What's more, the mindfulness bit adds even more time on top of getting through the text. Gunatillake is asking me, throughout the book, to take notice of all these distractions, to observe and accept them, and then try to return to the task in hand: reading. This is mindfulness, really - the popular technique that has wrought meditation from its spiritual master and given all of us access to ways to relax, detach from unwelcome distractions, and focus. Mindfulness is “knowing what is happening in our experience at any one time”, writes Gunatillake.

This Is Happening works like an extension of Buddhify. It is full of useful mindfulness techniques, but as a book it has also provided Gunatillake with the space to share his theories on how to keep our tech use in line. I seem stuck at step one: I'm still reaching for my phone all the time. But at least I am being mindful of this behaviour.

“Checking your phone frequently comes from a feeling that we're lonely, sad, distracted or restless,” says Gunatillake. “The technique of watching the process of going to check your phone, and giving more attention to that emotional state, is a good start. When I was writing the book and required a lot of focus, I would check my phone a lot when I was frustrated with my work. The more literate we become with our emotional state, the more able we are to let those things be.”

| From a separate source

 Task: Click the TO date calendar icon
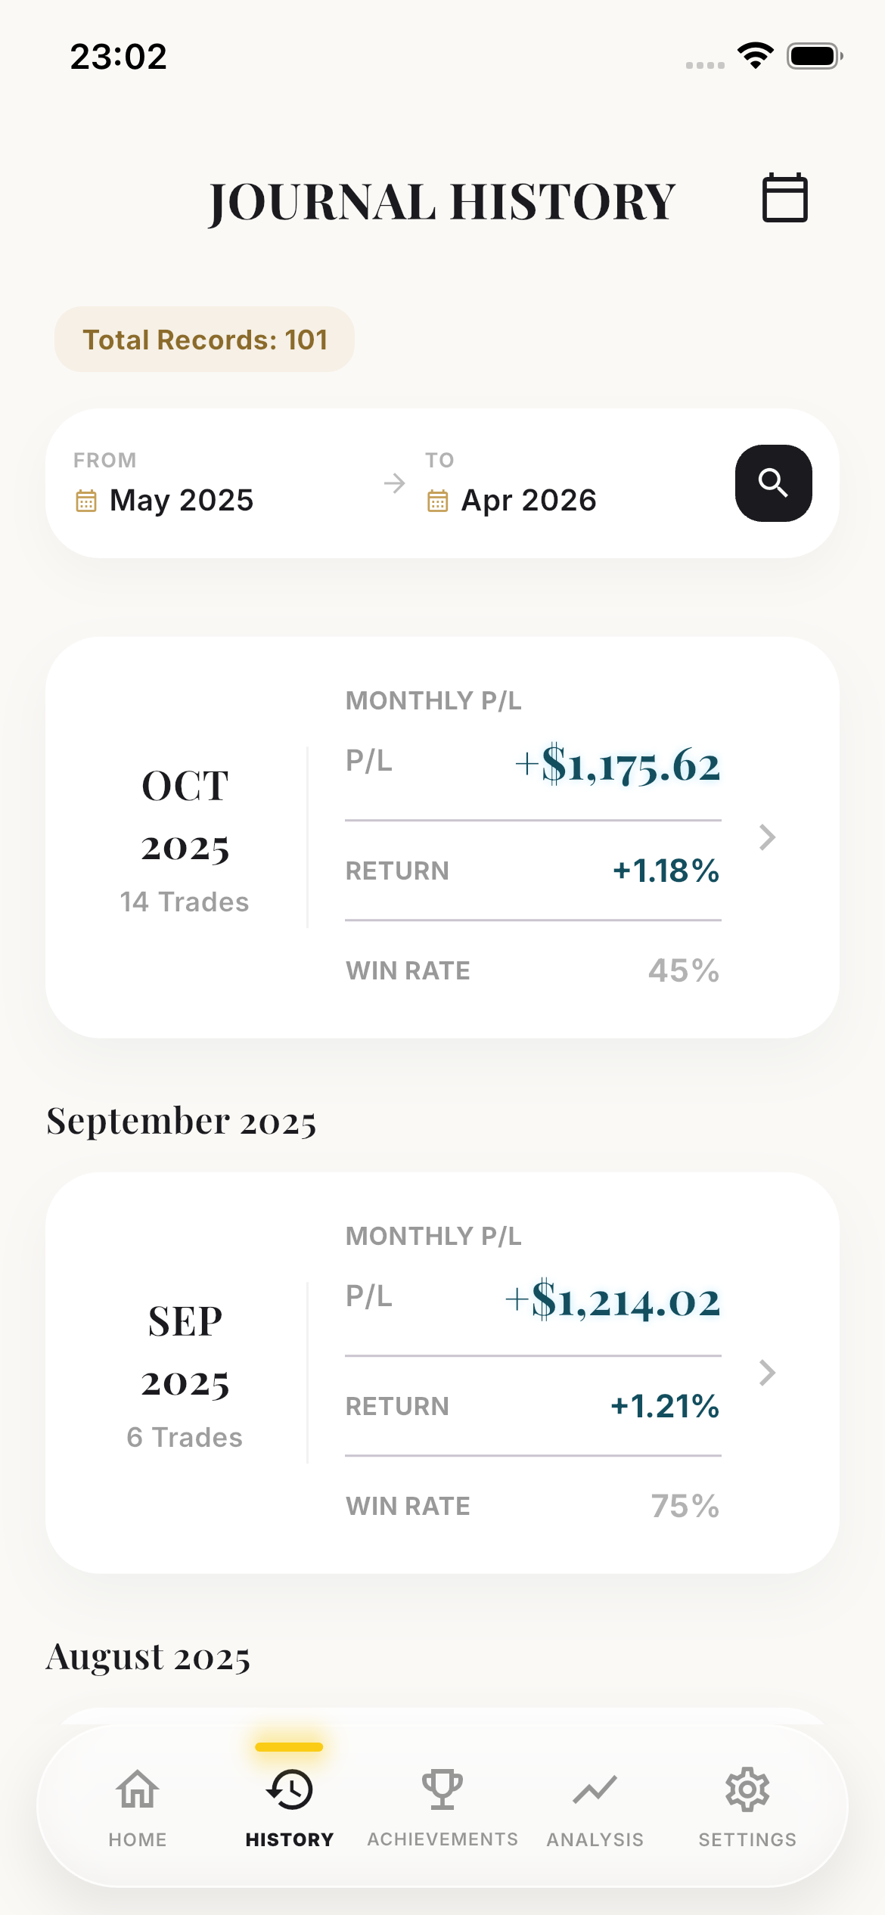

If this sounds like you, try the Inbox Addict exercise, which focuses on being aware, mentally and physically, of the actions leading up to checking your phone or email.

Is he fighting an uphill battle? The concept of the “digital detox” seems to be growing in popularity, but Gunatillake displays a Tigger-like positivity for our future relationship with technology. Not only does he promise that we can learn to control technology, but he sees a future where genuine human needs will be designed into everything on the market - a stark contrast to the current model of today's online “attention economy” where advertisers make money out of our fickleness.

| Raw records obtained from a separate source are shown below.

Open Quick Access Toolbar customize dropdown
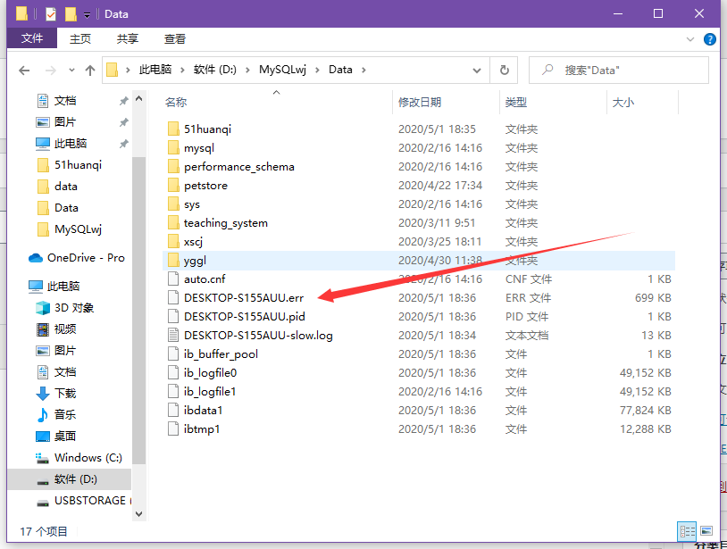The image size is (727, 549). click(x=87, y=14)
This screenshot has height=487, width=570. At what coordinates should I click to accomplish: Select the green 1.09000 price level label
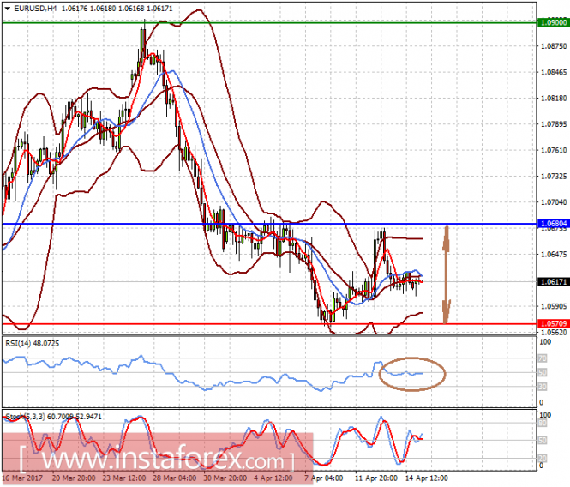point(554,22)
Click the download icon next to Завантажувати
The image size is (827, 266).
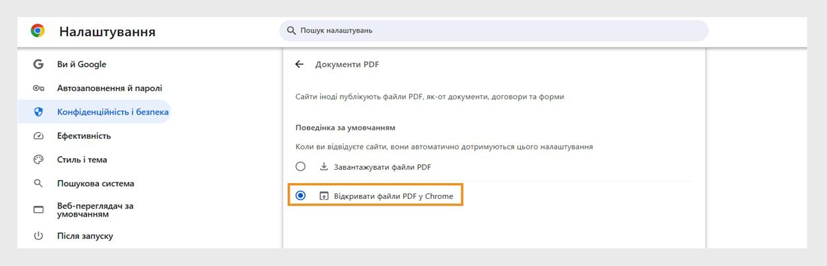324,167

The current generation of coders, developers and designers has, says Gunatillake, grown up with the constant buzz of tech in the background, and is primed to create products that will leave us happy and healthy. “As users, we need to be more vocal, too. If Google can build autonomous cars and put wifi on balloons, but says it can't solve bigoted comments on YouTube, it's not that it can't, it's that it's decided not to,” he says.

And what of the older generation of meditation and mindfulness teachers, who Gunatillake respects, though he disagrees with their all-or-nothing approach? He is buoyed by the advice of a monk he met in Thailand: “I live in the forest so I teach a way that works in the forest. You live in the city and so you are practising in a way that works well for the city. Don't try and practise as if you lived in the forest when you don't. The forest style and the city style are both good. They take different routes but they both lead to where you want to go.”

This Is Happening: Redesigning Mindfulness For Our Very Modern Lives by Ronan Gunatillake, (Bluebird) is out now

 

MEDITATE THIS…TRY THE MOUSE SWEEPER METHOD

This technique is a game you can use when you want a break at work. It's genius is that it actually looks like you are still working.

Move the cursor around using your mouse or trackpad. Keeping your eyes, jaw and face relaxed, keep your attention on it as it moves, letting your ability to track the cursor be the most important thing in the world.

Then, while you're doing that, move your awareness out from the local detail of the cursor to the global container of the screen. Try not to look at anything in particular, resting instead with the sense of the screen as a whole.

Switch back and forth between the single-object focus on the cursor and the field-object focus of the screen. You can make the exercise more interesting/harder by doing this on a screen where you normally find distractions, such as a news homepage or your Facebook news feed.

Remember that meditation is about learning to fully understand what distracts us and what doesn't.